WHAT TO WORK ON —
From the data that follows, set down exactly the lines from the one with "Where should I" through the one with "This screenshot has height=553, width=1007.", counting both. Pictures stay out.

EXTRACTED ENTRIES —
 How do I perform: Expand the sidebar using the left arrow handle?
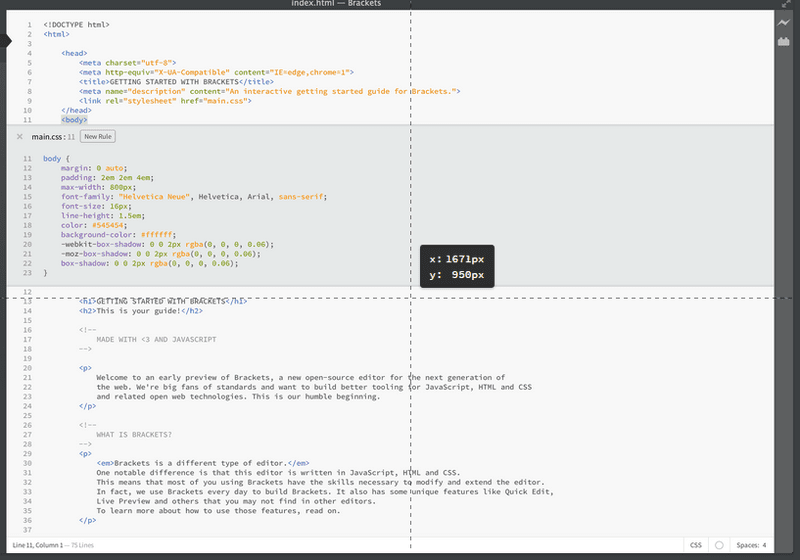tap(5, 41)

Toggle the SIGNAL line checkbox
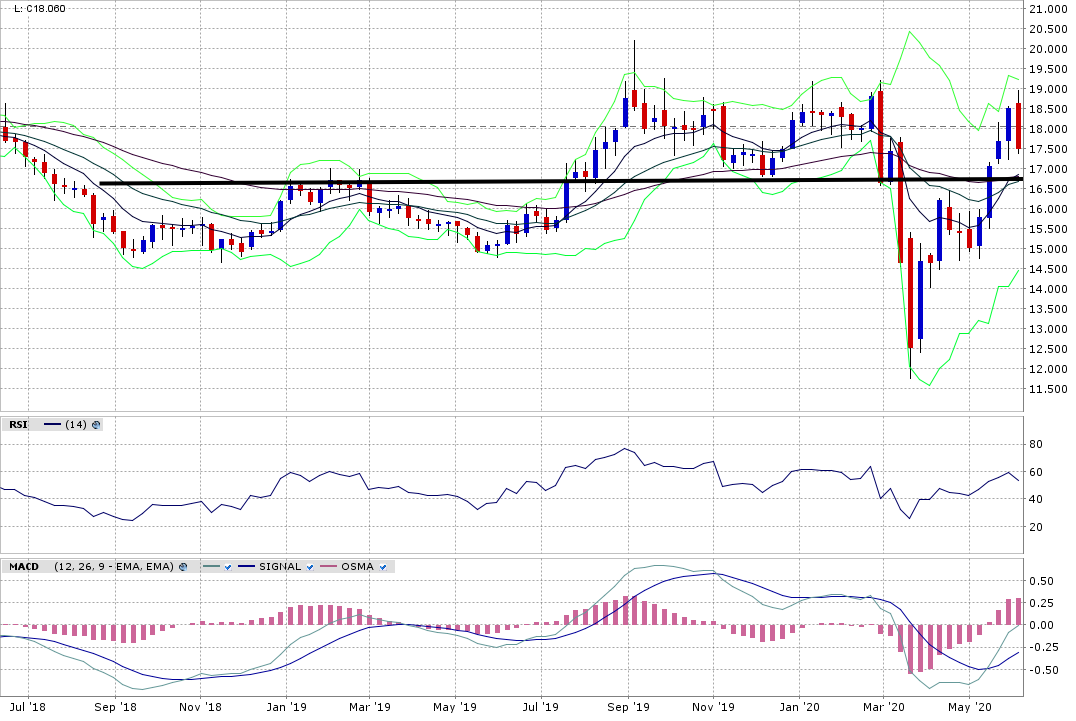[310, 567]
...
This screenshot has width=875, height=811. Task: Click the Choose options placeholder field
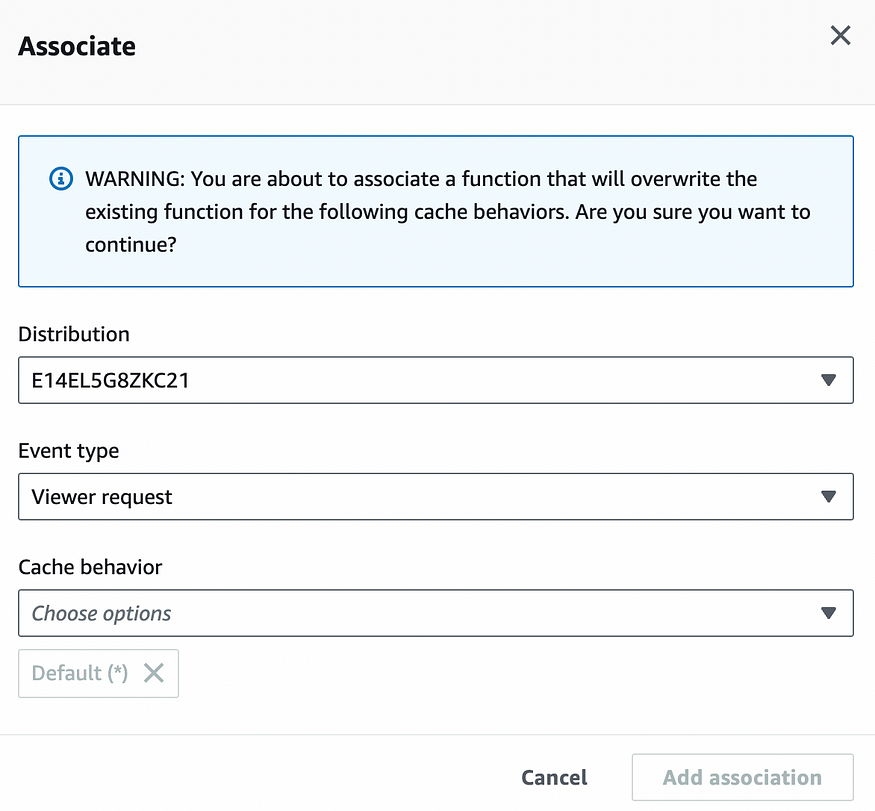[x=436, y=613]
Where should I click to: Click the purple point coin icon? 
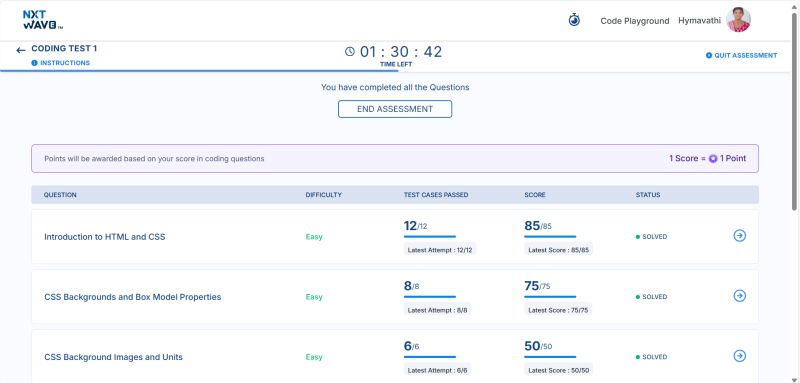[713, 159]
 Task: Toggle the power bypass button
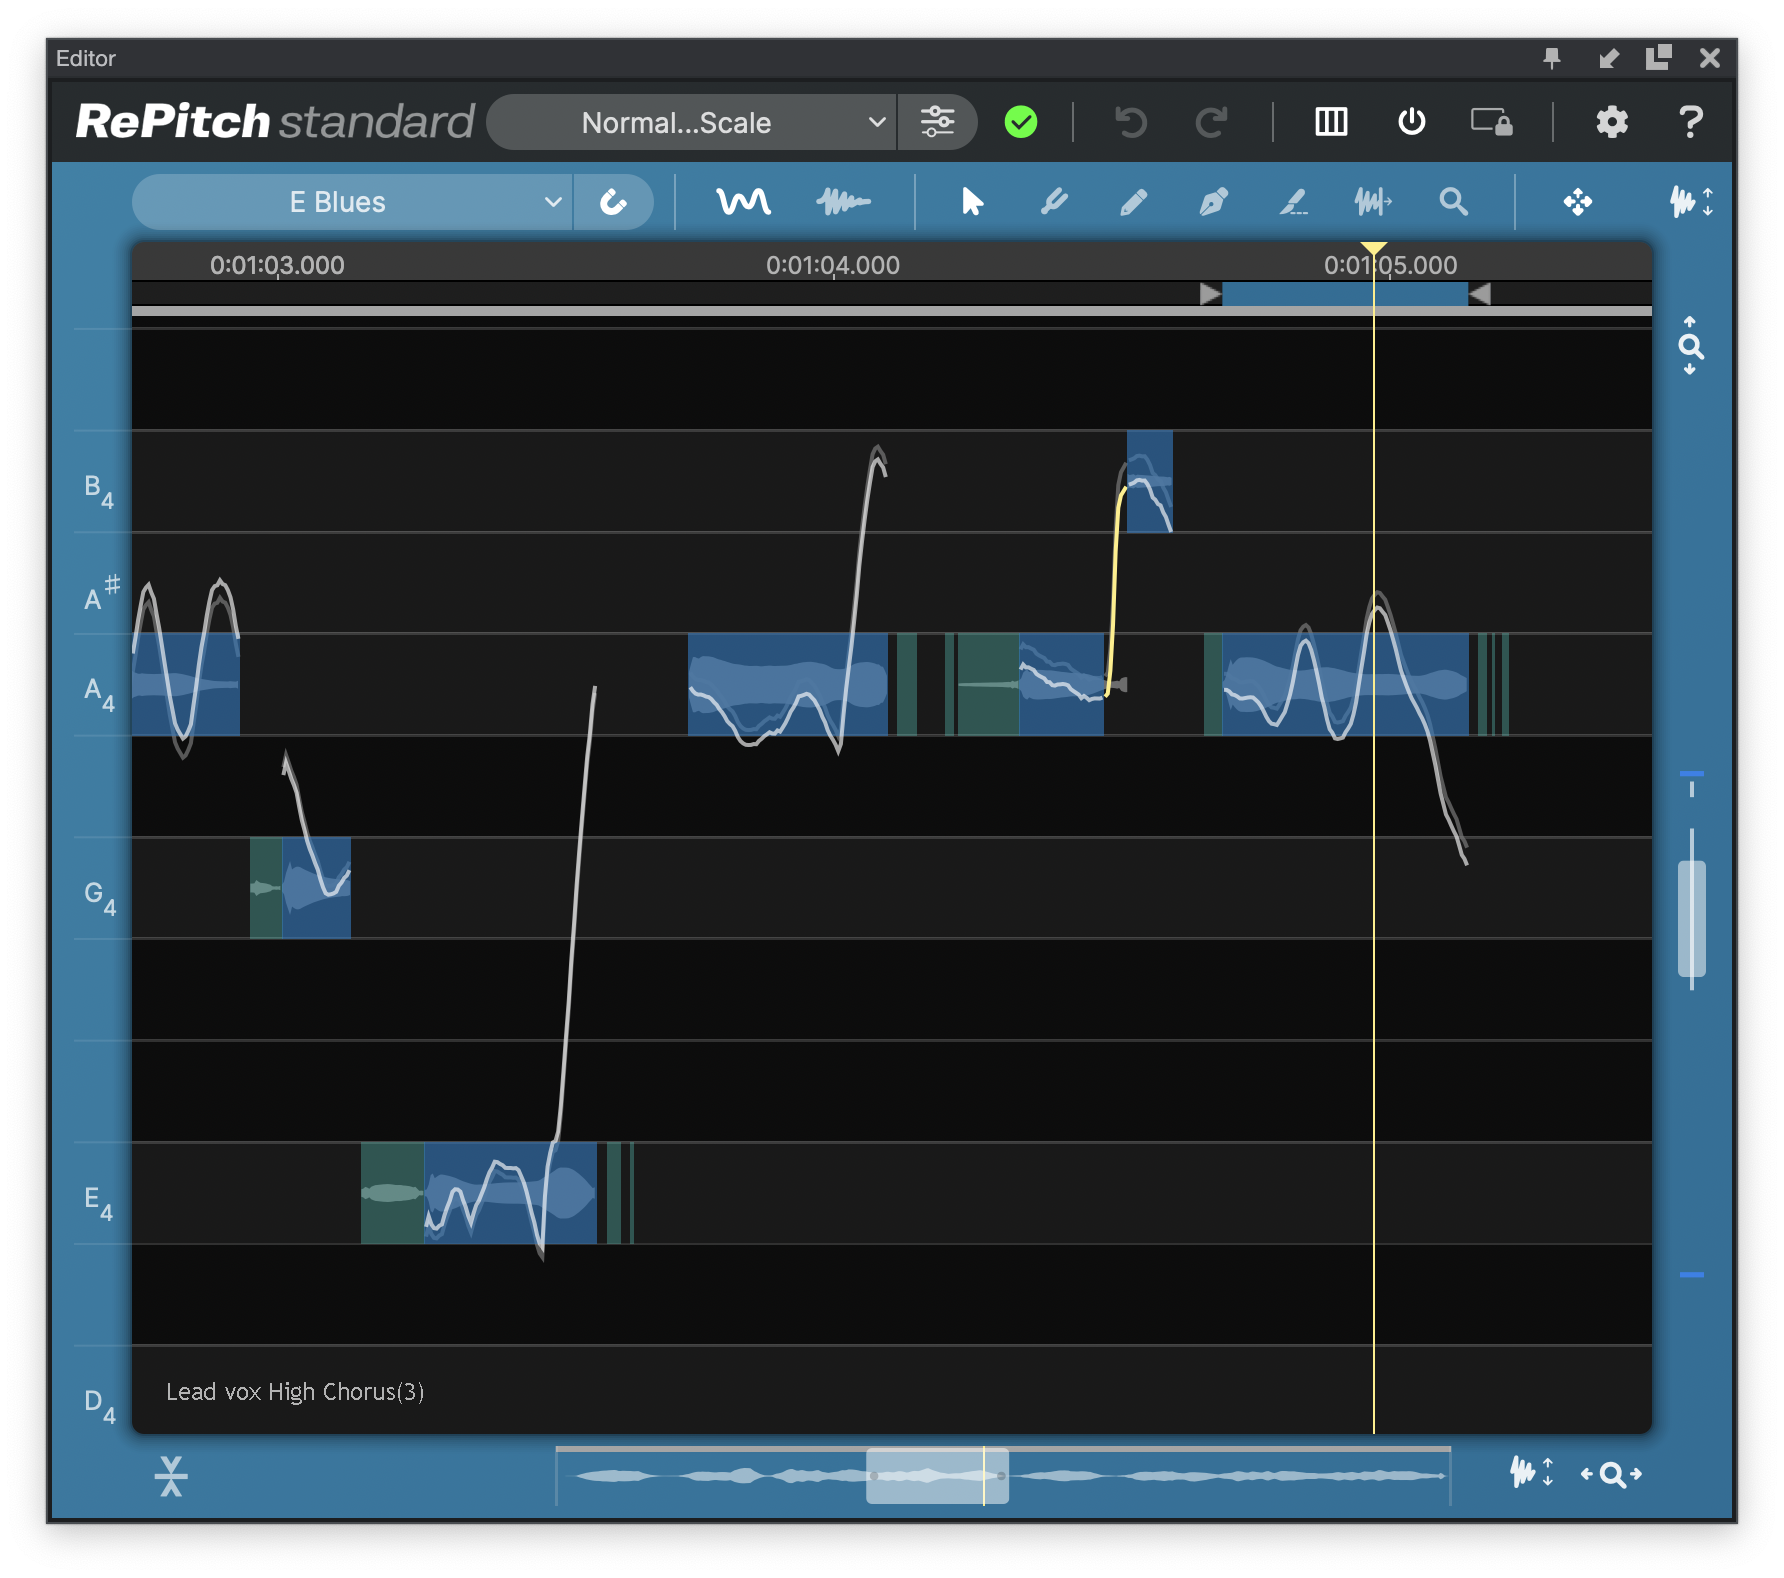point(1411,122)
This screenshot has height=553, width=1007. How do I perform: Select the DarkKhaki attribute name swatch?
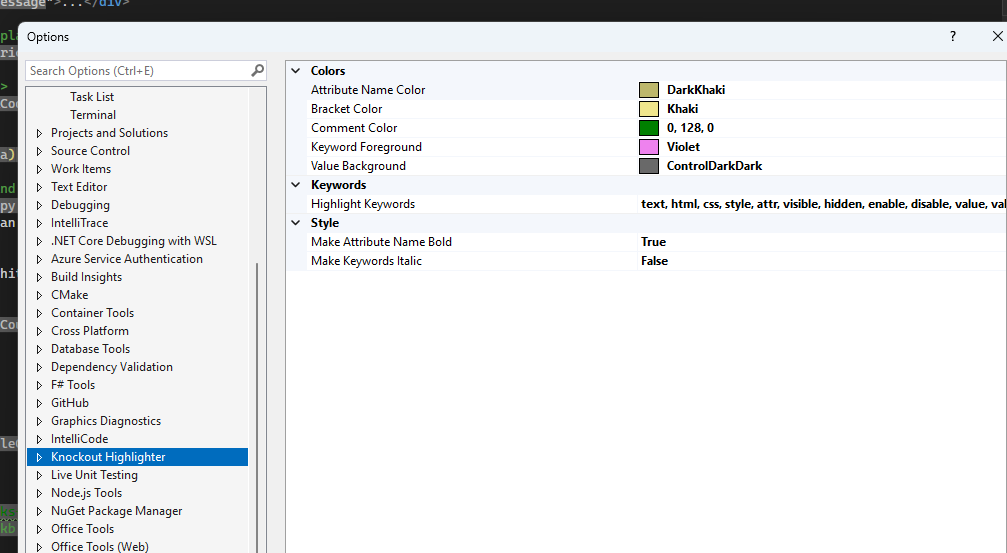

EXERCISE ANSWER —
Where should I click to: Click the purple point coin icon? 
[713, 159]
 Task: Toggle the power bypass button
point(1411,122)
This screenshot has height=553, width=1007. How do I perform: Select the DarkKhaki attribute name swatch?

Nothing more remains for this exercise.